そして、そのまま手に取った物をコウに見せないよう背中に隠す。 だがそのことに関してはわざと触れずに、コウはそっと口を開いた。
「いいよ、日向。 俺は何でも受け入れるから」
だが日向はそんな発言を無視し、ニヤニヤしながら別の話題を口にする。
「そういやさぁ、最近色折はどうしているんだ?」
「・・・は?」
「まさか、神崎が俺にやられているっていうことを、今でも知らないってわけねぇよなぁ?」
―――そんなこと・・・知るか。 
コウは優にしか言っていない――――が、もしかしたら優は結人に言っているのかもしれない。 だが結人に言ったとしたら、彼はコウを止めに来るはずだ。 
だけど来ないということは、優は誰にも言ってはいないのだろうか。 コウは結人に対しては何も知らないということを、素直に伝えようとした。
「ユイのことは」
「おい日向! ・・・お前、そのナイフで今から何をしようとしてんだよ」

―――え・・・? 
―――未来?

今の声はきっと未来だ。 日向と被っているせいで、誰がいるのか正確には分からない。 だが未来はコウの言葉を遮って、ここへ来てくれたのだ。

―――・・・いや、来てくれたんじゃない。 
―――どうして未来は、こんなところへ来たんだ・・・!

「・・・そのナイフで、今からコウを痛め付けるんじゃねぇだろうな」

―――ッ・・・ナイフ?
―――まさか、あの右手に隠されているのはナイフだというのか!
―――もし、未来の発言が本当だったら・・・。

「関口・・・。 遅かったな」
その一言を言い放ち、日向は右手をコウに向かってゆっくりと突き出してきた。 その手には、未来が言っていた通り一本のナイフが握られている。

―――マジ・・・かよ。

コウが驚くのと同時に、日向は左のポケットから続けてカッターを取り出した。 そして――――そのカッターを、今度は未来に向かって突き出す。
日向の表情は先刻とは変わらない。 ずっと、気味が悪いくらいに笑っていた。 そして――――日向はコウに向かって、ゆっくりと歩き出す。

―――おい日向、それ本気かよ・・・ッ! 
―――そんなことをされるなんて、俺は聞いてねぇぞ!

「おい・・・! コウ、逃げろよ・・・」

―――ッ・・・『逃げろ』って言われても・・・。 
―――いや・・・できる。 
―――日向の腕の動きをよく見れば、腕を掴みナイフを振り回すことを止めさせることができる。
―――いや、でも待てよ・・・。 
―――もしここで日向の行為を止めたら、俺が今までやってきたことが全て無駄になるじゃないか。 
―――今まで俺は日向の行為を受け入れることによって、みんなを守ってきたというのに。

「・・・コウ! 危ねぇから早く逃げろ!」

―――くそッ・・・どうしたら。 
―――俺はこのまま、日向にやられたらいいのか? 
―――このまま素直に・・・斬られたらいいっていうのかよ。 
―――でも・・・これが、俺だ。 
―――これが、俺なんだろ? 
―――俺が『今は逃げろ』っていう危険信号を脳に送っても、どうせ俺の心はそんなことを許してはくれないんだろ。

「コウ早く逃げろよ!」

こんなに“怖い”という気持ちを持ち合わせているというのに、それでもコウの身体は動こうとしない。 

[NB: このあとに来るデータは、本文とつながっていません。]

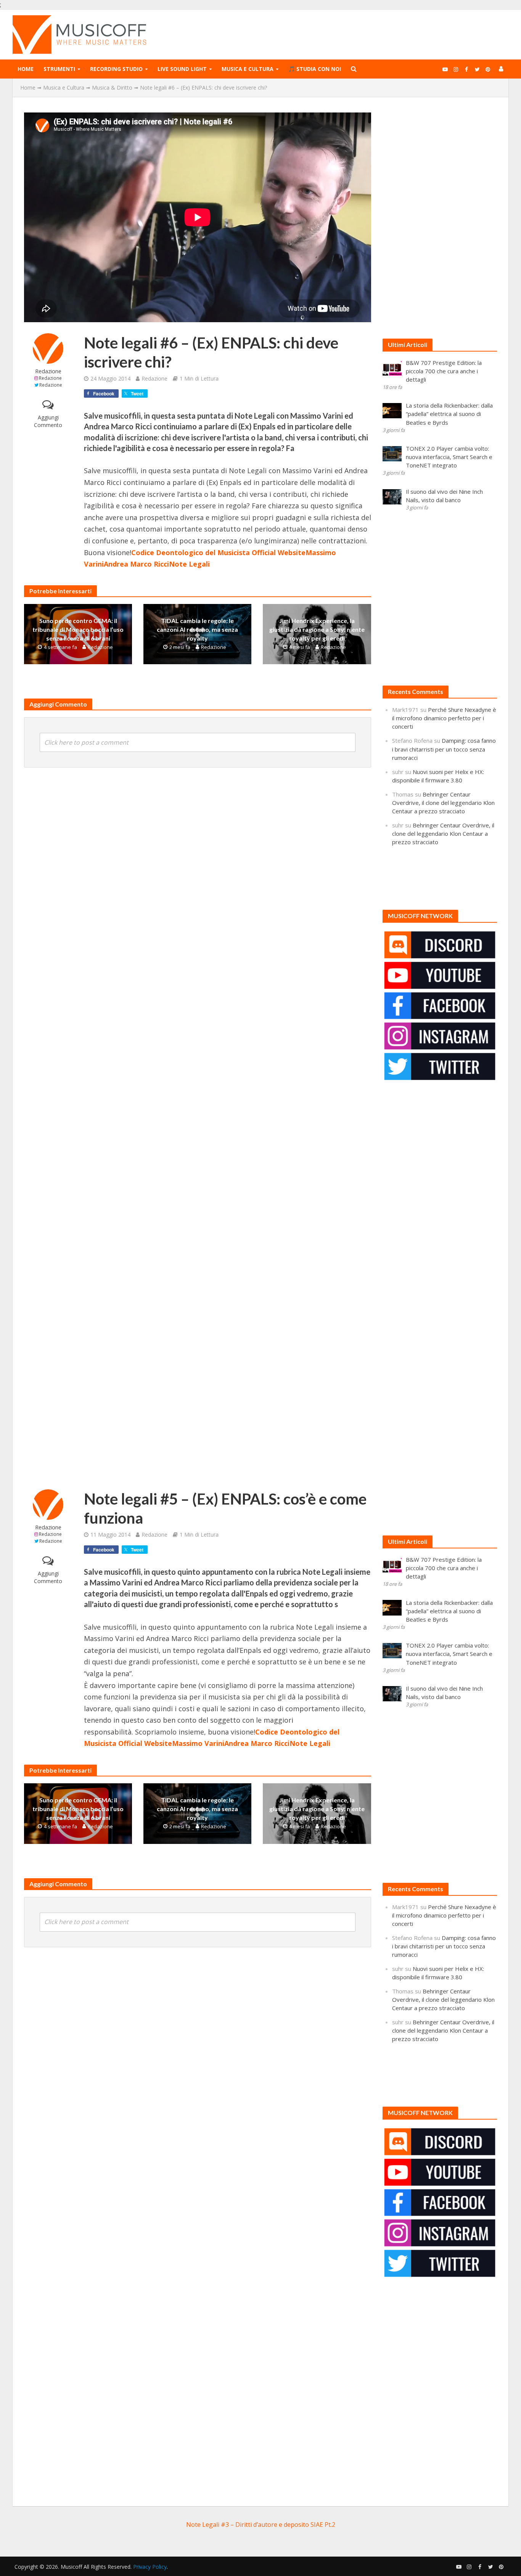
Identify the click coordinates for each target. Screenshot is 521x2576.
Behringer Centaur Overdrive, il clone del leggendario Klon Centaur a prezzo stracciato (443, 802)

―――どうしてだよ、俺には“反射神経”というものが存在しないのか?
―――・・・違う。 
―――俺は怖いんだ。 
―――痛いんだ・・・苦しいんだ。 
―――・・・俺の心は、知らないうちに悲鳴を上げて誰かに助けを求めていたんだ。

だけどコウの身体と口から出る発言は、コウの心の感情に反したことをしてしまい、言ってしまう。 

―――俺は・・・いつの間に、そういう人間になっちまったんだよ。

日向との距離が、残り一メートルとなった。

―――このままだと・・・やられる。

足に“動け!”と命令を先程から出し続けているが、未だにコウの足は動こうとしない。 

―――もう・・・無理だ。

コウは逃げることを諦め、日向の攻撃を素直に受け入れようとしたその瞬間――――突然コウの目の前に“彼”が現れた。